= Mass media in Minot, North Dakota =

The following is a list of media in Minot, North Dakota, United States:

Minot has several media outlets but little local content. Aside from some local news programming, virtually no mass media content originates from Minot. The local media tends to rebroadcast Bismarck television stations and republish network and wire reports rather than maintain a strong local focus.

==Radio==
Minot has 15 radio stations (12 FM, 3 AM). Bottineau-based Programmers Broadcasting owns KTZU and KWGO, along with KBTO of Bottineau. North Dakota Public Radio operates a full power FM station, a community broadcaster based in nearby Burlington, ND operates a low-power FM station, and the remainder are nonprofit Christian stations, of which only KHRT is based locally.

Clear Channel Communications owns the rest. In May 2007 it was announced that Clear Channel sold the Minot group to Dean Goodman's GoodRadio, LLC. It was confirmed on May 16, 2007 by filings made public with the FCC. Then in the next couple of months, GoodRadio's plans fell through when its financing group, American Securities Capital Partners, objected to the deal's $452 million cost.

===AM band===
- 910 KCJB - "91 Country" Country/Talk
- 1390 KRRZ - "Cars" Classic Hits

===FM band===
- 88.9 KMPR - Prairie Public
- 91.1 K220GC - HBN Radio Christian
- 91.9 K220GC - Air1 Christian
- 93.7 KIZZ - "Z94" CHR/Top 40
- 94.9 KTZU - "The Zoo" Classic rock
- 97.1 KYYX - "97 Kicks" Country
- 98.1 KOWW-LP - "The Cowlip" eclectic community broadcaster
- 99.9 KMXA-FM - "Mix 99.9" AC
- 100.7 KNDL - K-Love Christian
- 102.9 KWGO - "W-G-O" Country
- 104.1 KSAF-LP - 3ABN Radio Christian
- 105.3 KZPR - "The Fox" Active Rock
- 106.9 KHTZ - "K-Hits 106" Classic Hits

===Other stations===
Additionally, the following stations are not based in Minot but generally have a clear signal into town:
- 550 AM KFYR - "K-Fire" from Bismarck (News/Talk/Sports)
- 710 AM KXMR - "The Fan" also from Bismarck (Sports)
- 1410 AM KDKT - "Fox Sports Radio 1410" also from Bismarck (Sports)
- 101.9 FM KBTO - "Sunny 101.9" from Bottineau (Country)

==Television==

===Over the air===
Minot has six television stations, most of which have ATSC (digital) transmitters:
- 6 KSRE - Prairie Public Television (PBS) (ATSC 15)
- 10 KMOT - NBC
- 13 KXMC - CBS
- 14 KMCY - ABC
- 21 K21GQ - The Church Channel
- 24 KNDM - Fox

===Cable television===
Midcontinent Communications provides cable service to the city of Minot and Minot Air Force Base.
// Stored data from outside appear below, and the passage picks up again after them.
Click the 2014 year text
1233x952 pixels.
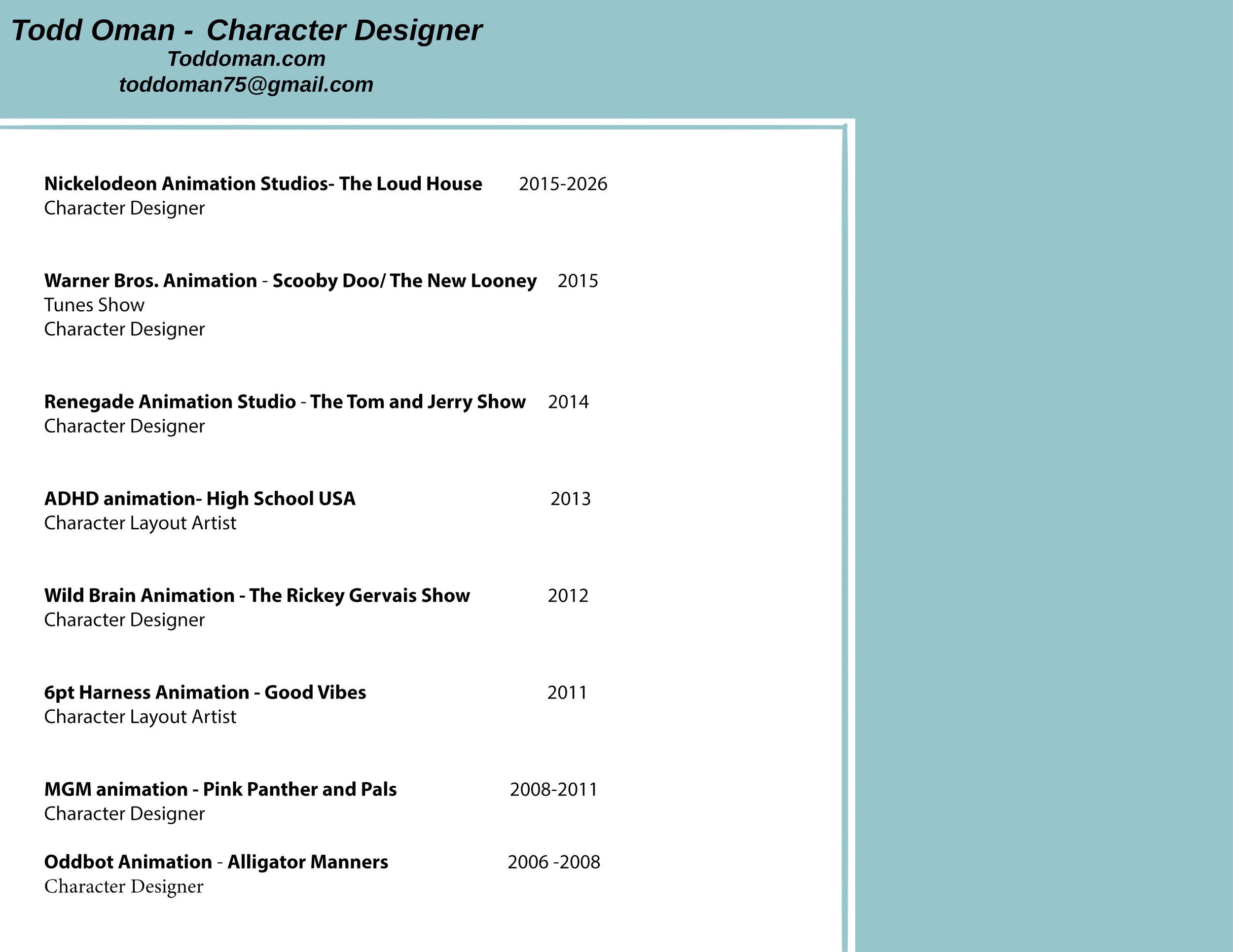click(x=568, y=402)
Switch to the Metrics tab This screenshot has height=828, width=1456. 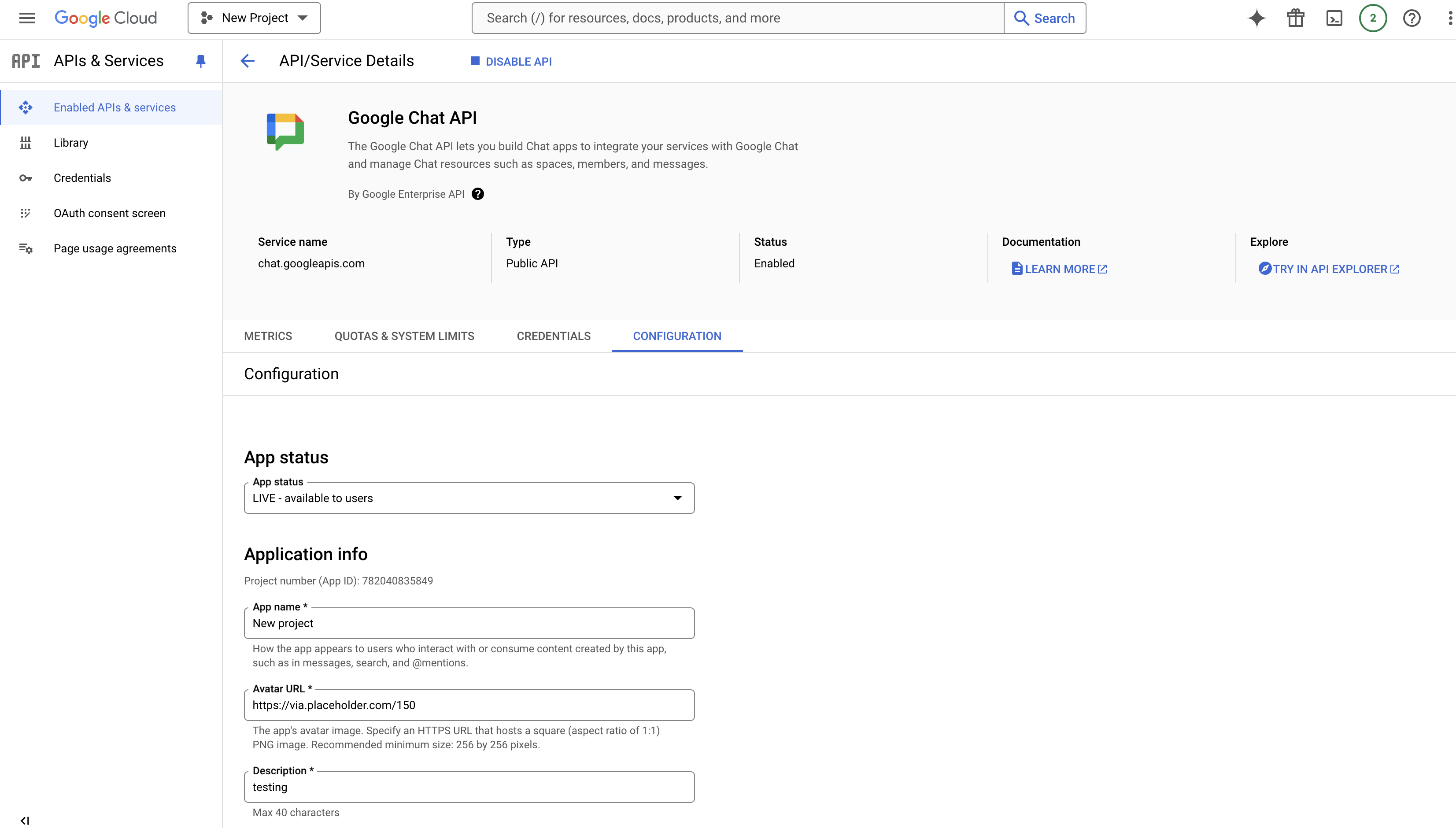click(267, 336)
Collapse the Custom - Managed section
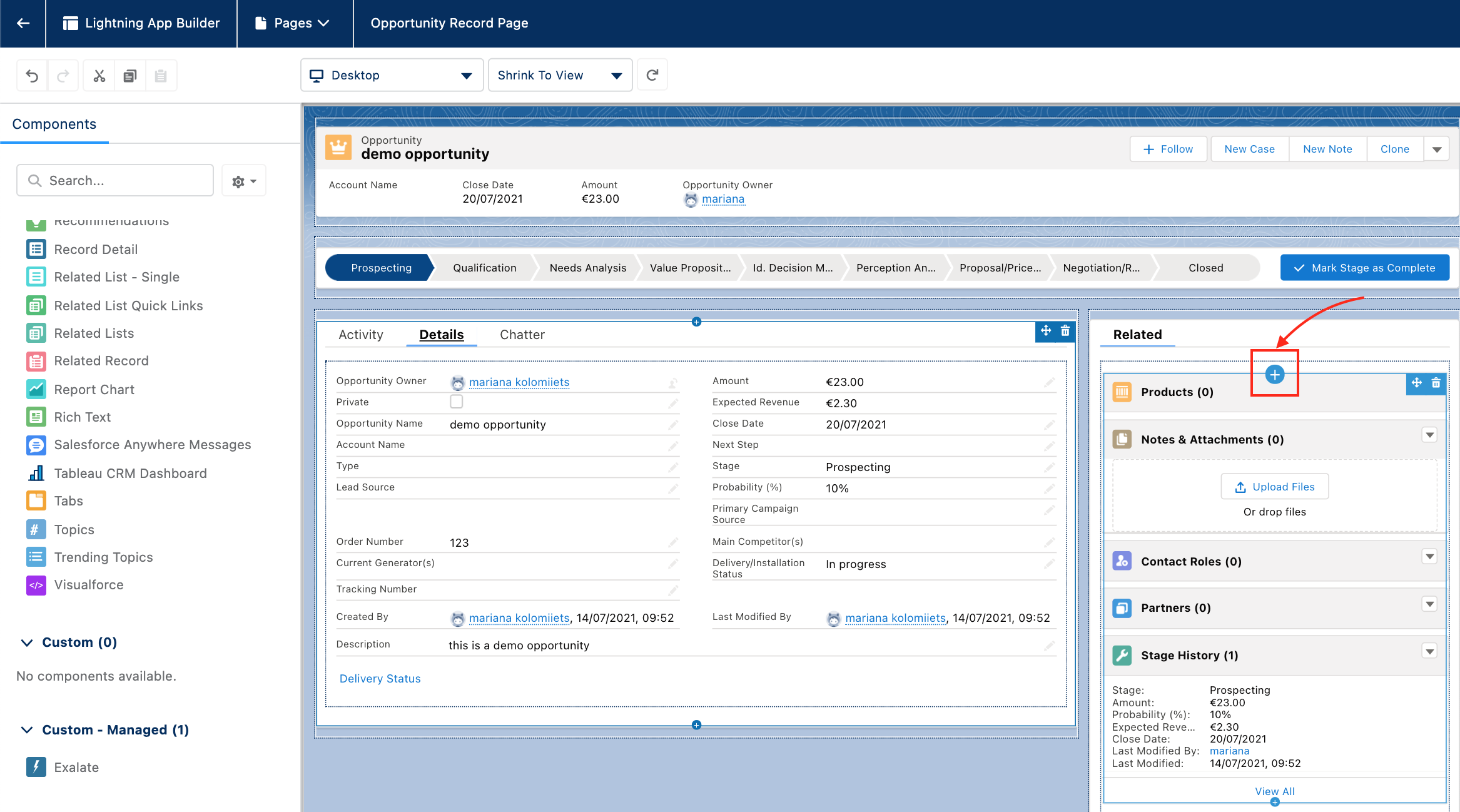Screen dimensions: 1460x812 click(27, 730)
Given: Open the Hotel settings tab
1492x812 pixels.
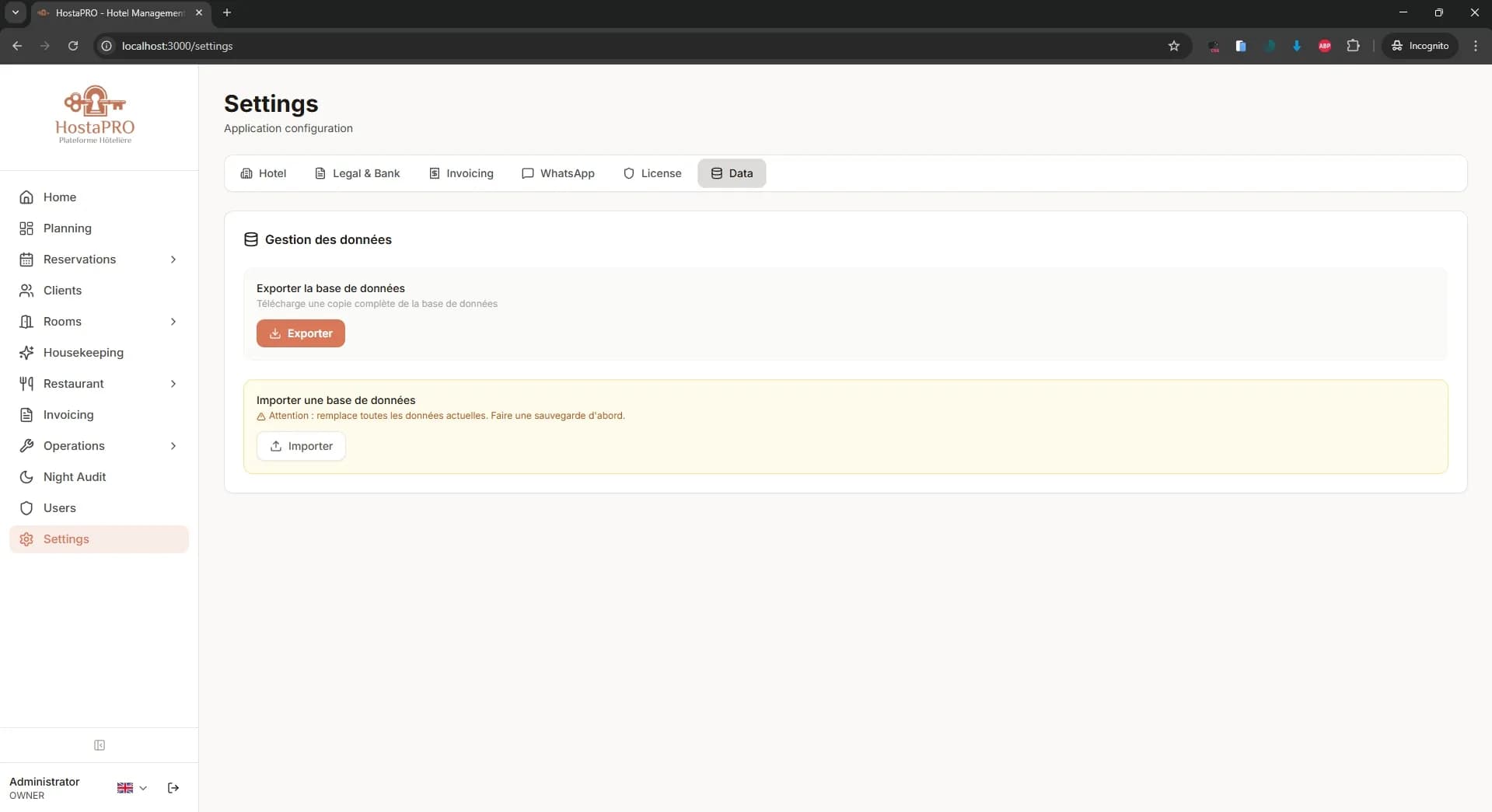Looking at the screenshot, I should tap(263, 173).
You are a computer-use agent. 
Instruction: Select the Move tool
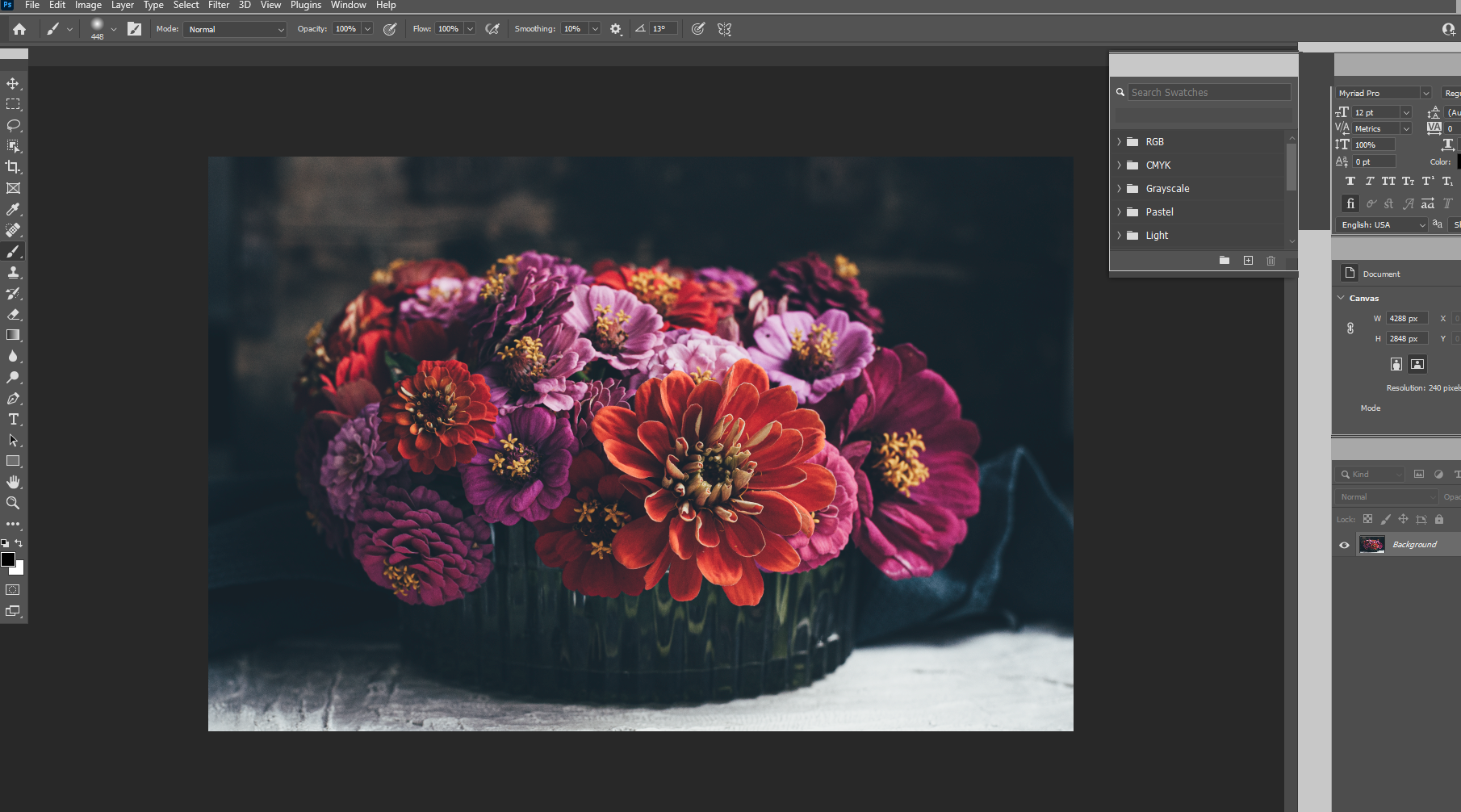13,82
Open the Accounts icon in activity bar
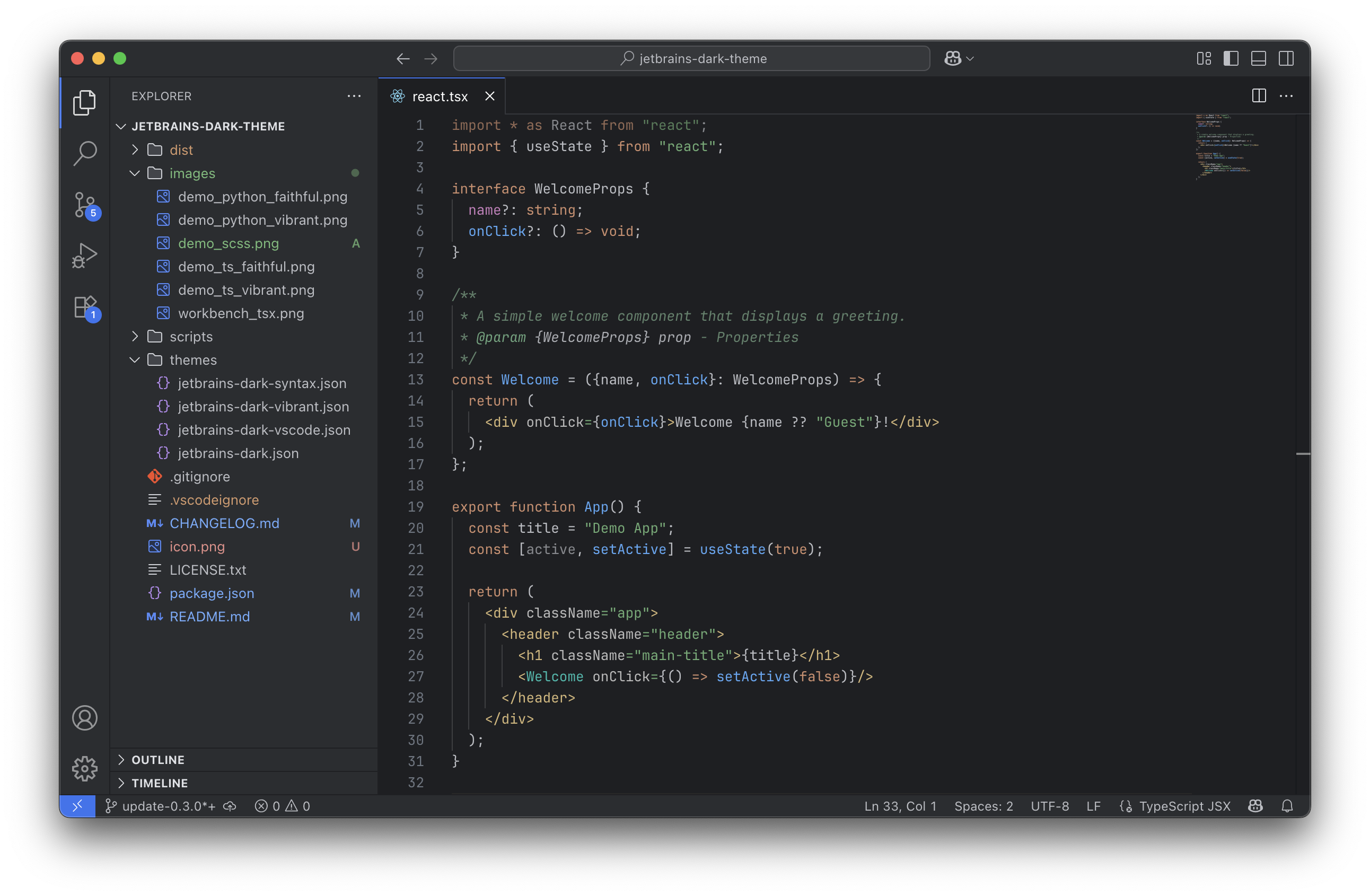 click(85, 718)
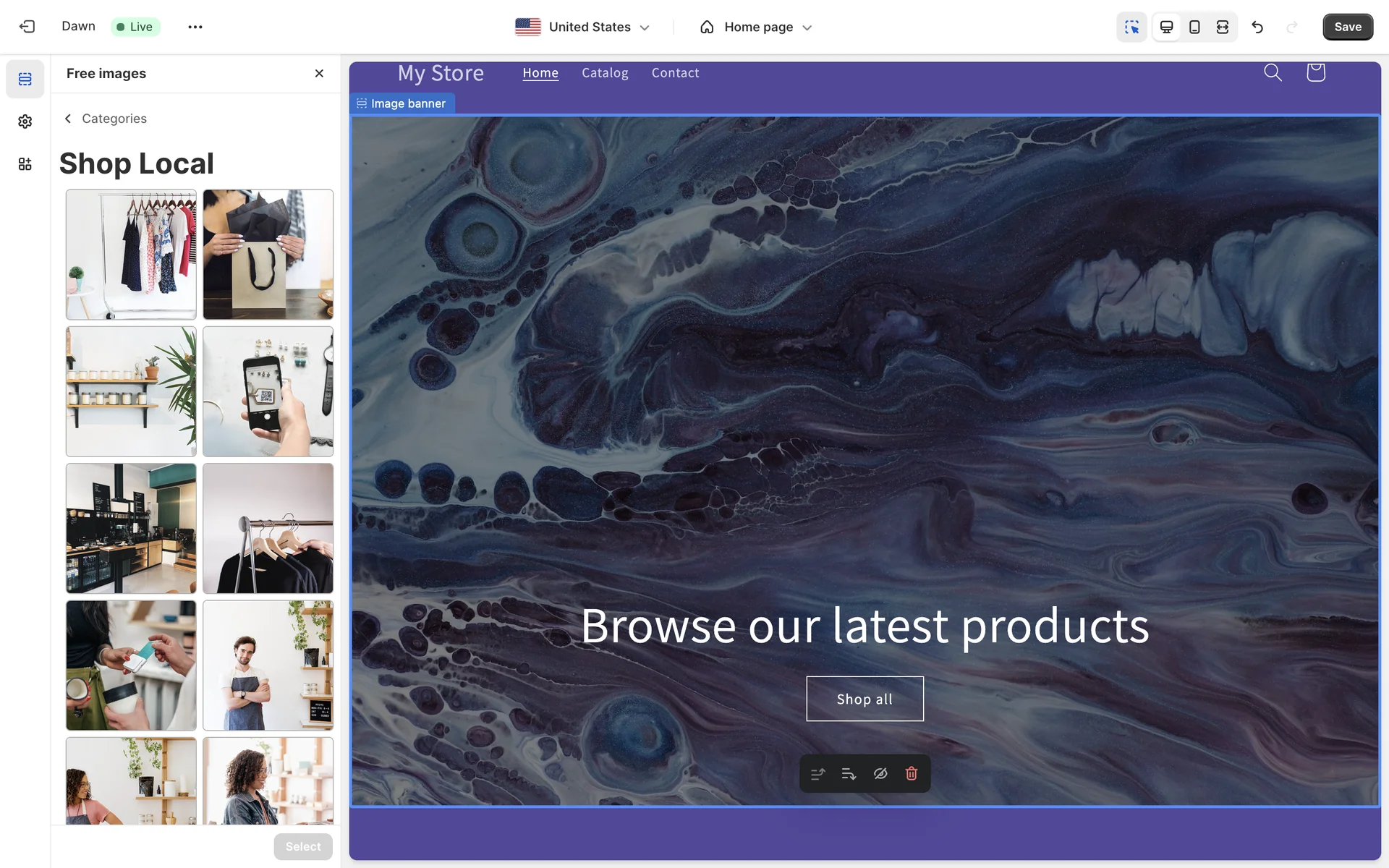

Souris River Telecommunications provides cable service to other nearby communities.

===Print===
The principal local newspaper is the Minot Daily News, which publishes seven days a week. The Minot State University student newspaper The Red & Green is published once a week (Thursdays) during the regular school year, but not during the summer months. Morgan Printing produces the Lunch Letter three days a week on a double-sided leaflet. There are also two weekly classified-ad publications, the Trading Post, printed by the Daily News, and The Finder, printed by the Bismarck Tribune. The Bismarck Tribune is available at several outlets in the city, as is The Forum, to a lesser extent.

===Local news===
KXMC-TV, KMOT-TV, and the Minot Daily News report on local news daily. KCJB-AM, KHRT-AM, and Prairie Public have some local news content, but no active journalists. Other local sources include "Minot Trending Topics News" and podcasters at "The Dakotan".